With no end in sight for the local surge in COVID-19 cases, the Peru School Board, on Monday night, voted to send students home for online learning through mid-January.

The 5-2 vote came during an emergency meeting called by Peru Schools Superintendent Sam Watkins following weeks of increasing cases and absences associated with the coronavirus pandemic.

Board members Tim Comerford and Dr. Gregory Quin voted against Watkins’ recommended schedule changes that won’t see students return to the buildings until Jan. 19.

It was a recommendation that Watkins said he didn’t make lightly, but came after consideration of both “safety and security” of staff and students as well as the “climate and culture” of the corporation.

At least six staff members or teachers in the corporation had taken days off recently, citing health and safety concerns, he said.

In addition, more than 800 students, corporation-wide, were already at home.

That, Watkins explained, was because of a growing list of students whose families, in recent days, had opted to keep them home for online learning. As of Monday night’s meeting that number was 398 students.

“Then you add that to the quarantine, 418 students that are out,” he said.

Those were students working from home because contact-tracing efforts had identified them as having been in “close contact’ with a positive case, requiring that they stay in quarantine for up to 14 days.

There were also more than 20 students who had tested positive for the disease caused by the novel coronavirus and at least 16 staff members. More staff and teachers were also out on quarantine.

None of that, Watkins said, is conducive to learning, and he cited an increasingly difficult struggle in finding substitutes either willing or able to fill those teacher vacancies which he said was further evidence for the need to move from in-person learning.

The recommendation, Watkins told the board, did not come with a directive or recommendation from Miami County Health Officer Dr. Christi Redmon to move students to “a virtual platform.”

Redmon told the Tribune on Tuesday she opposed the move as presented.

“This does no good,” she said, calling the decision “not science based” and not “evidence based.”

Redmon said that Centers for Disease Control and Indiana State Health Department guidelines suggest the safest place for students is within the buildings, following pandemic guidelines and they outline shorter timelines for when buildings need to be closed. Closing schools for lengthy periods, she said, is not recommended by her and leaves students who may be suffering from abuse or depression vulnerable.
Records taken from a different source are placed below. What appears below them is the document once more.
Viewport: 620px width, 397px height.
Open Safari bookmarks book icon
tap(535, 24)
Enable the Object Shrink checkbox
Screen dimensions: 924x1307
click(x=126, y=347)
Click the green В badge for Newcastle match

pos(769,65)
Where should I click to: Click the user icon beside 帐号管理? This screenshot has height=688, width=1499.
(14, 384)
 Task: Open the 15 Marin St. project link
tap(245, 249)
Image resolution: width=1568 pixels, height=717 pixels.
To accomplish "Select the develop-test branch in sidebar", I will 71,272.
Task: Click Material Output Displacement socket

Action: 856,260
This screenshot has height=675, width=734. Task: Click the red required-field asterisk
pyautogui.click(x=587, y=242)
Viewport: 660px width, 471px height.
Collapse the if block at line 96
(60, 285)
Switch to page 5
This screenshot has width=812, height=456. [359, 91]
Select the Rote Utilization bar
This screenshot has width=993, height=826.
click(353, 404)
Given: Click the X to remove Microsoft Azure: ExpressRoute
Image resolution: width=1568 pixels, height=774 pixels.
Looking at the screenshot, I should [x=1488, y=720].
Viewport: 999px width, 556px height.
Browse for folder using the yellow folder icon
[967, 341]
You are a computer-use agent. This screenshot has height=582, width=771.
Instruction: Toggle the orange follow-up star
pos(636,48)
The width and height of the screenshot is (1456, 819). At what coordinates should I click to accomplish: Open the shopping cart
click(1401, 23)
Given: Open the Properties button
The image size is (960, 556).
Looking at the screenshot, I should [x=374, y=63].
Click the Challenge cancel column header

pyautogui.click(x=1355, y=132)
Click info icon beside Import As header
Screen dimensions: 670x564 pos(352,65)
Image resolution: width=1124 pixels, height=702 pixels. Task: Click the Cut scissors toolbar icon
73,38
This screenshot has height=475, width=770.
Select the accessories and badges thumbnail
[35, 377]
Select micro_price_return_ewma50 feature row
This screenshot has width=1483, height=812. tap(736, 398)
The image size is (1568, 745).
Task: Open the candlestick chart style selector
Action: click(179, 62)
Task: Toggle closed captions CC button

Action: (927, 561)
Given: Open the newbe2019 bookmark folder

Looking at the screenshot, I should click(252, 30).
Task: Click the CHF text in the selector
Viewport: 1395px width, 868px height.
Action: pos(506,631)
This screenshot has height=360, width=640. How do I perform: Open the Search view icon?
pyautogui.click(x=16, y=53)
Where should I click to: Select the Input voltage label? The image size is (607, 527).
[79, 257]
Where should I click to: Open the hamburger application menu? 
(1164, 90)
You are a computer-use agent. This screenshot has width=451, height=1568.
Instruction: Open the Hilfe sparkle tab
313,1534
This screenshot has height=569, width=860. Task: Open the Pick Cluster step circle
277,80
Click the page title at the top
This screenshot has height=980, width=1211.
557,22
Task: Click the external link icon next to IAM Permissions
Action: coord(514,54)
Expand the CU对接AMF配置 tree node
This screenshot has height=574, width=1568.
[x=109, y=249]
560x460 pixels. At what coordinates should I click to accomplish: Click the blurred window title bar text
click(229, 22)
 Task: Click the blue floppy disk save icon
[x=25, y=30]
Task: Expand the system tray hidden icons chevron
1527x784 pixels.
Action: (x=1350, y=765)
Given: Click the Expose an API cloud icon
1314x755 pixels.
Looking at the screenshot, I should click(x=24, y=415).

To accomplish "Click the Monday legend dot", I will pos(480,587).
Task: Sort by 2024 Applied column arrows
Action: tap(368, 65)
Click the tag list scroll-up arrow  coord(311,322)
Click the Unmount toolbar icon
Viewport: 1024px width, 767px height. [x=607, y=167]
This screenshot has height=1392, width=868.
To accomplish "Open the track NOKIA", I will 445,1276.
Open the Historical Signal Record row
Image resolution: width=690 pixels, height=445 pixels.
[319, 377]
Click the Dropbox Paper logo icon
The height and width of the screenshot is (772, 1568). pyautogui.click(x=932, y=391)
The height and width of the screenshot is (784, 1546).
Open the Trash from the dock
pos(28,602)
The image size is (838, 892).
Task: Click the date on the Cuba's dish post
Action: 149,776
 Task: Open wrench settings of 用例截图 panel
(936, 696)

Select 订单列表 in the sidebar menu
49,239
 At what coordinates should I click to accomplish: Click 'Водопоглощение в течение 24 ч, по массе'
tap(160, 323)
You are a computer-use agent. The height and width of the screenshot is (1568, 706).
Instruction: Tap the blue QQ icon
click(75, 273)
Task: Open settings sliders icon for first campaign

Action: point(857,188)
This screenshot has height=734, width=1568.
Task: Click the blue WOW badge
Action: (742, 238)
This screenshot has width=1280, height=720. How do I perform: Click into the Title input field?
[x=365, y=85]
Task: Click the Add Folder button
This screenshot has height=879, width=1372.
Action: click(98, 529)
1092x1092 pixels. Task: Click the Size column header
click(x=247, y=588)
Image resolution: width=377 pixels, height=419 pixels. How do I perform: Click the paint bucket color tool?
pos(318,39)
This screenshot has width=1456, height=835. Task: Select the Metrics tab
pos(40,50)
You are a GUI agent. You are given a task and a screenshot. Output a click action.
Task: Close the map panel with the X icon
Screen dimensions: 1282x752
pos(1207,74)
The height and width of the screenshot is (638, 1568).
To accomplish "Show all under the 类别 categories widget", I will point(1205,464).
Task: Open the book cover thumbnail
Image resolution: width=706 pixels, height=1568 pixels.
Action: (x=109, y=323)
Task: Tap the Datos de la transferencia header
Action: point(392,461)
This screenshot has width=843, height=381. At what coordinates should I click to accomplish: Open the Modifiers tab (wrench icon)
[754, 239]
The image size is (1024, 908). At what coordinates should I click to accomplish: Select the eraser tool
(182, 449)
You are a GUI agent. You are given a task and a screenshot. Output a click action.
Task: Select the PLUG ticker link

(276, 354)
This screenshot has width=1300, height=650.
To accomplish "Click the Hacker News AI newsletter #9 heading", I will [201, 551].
The recommendation from Watkins and the subsequent vote from the board comes amid worries that things are going to get worse with the pandemic.

Community wide, Watkins pointed out, cases and deaths in Miami County have more than tripled since early October, when numbers first started ticking up. As of Oct. 2 state officials had identified 446 cases of COVID-19 in the county and attributed four deaths to the virus. On Monday there were 14 deaths identified and 1,551 cases.

Watkins said there were concerns that the virus would continue to surge during the holidays when families might disregard health officials’ recommendations and gather with family in the types of environments where the virus is known to spread.

And that, he explained, was the reasoning for extending the schedule change through mid January.

Though students had initially been expected to return to the buildings on Jan. 4 following the winter break, Watkins said he had been persuaded that allowing a two-week buffer after the new year when out-of-town guests would presumably have returned home, festivities ceased and life returned to a more normal routine would mitigate the chances of another surge in the buildings if students were to return infected just days after those final holiday gatherings.

With Monday’s vote, Peru Schools became the third corporation in the county to move to online learning. Officials at North Miami and Maconaquah sent students home earlier this month.

Students at those schools are expected to return after the Thanksgiving holiday.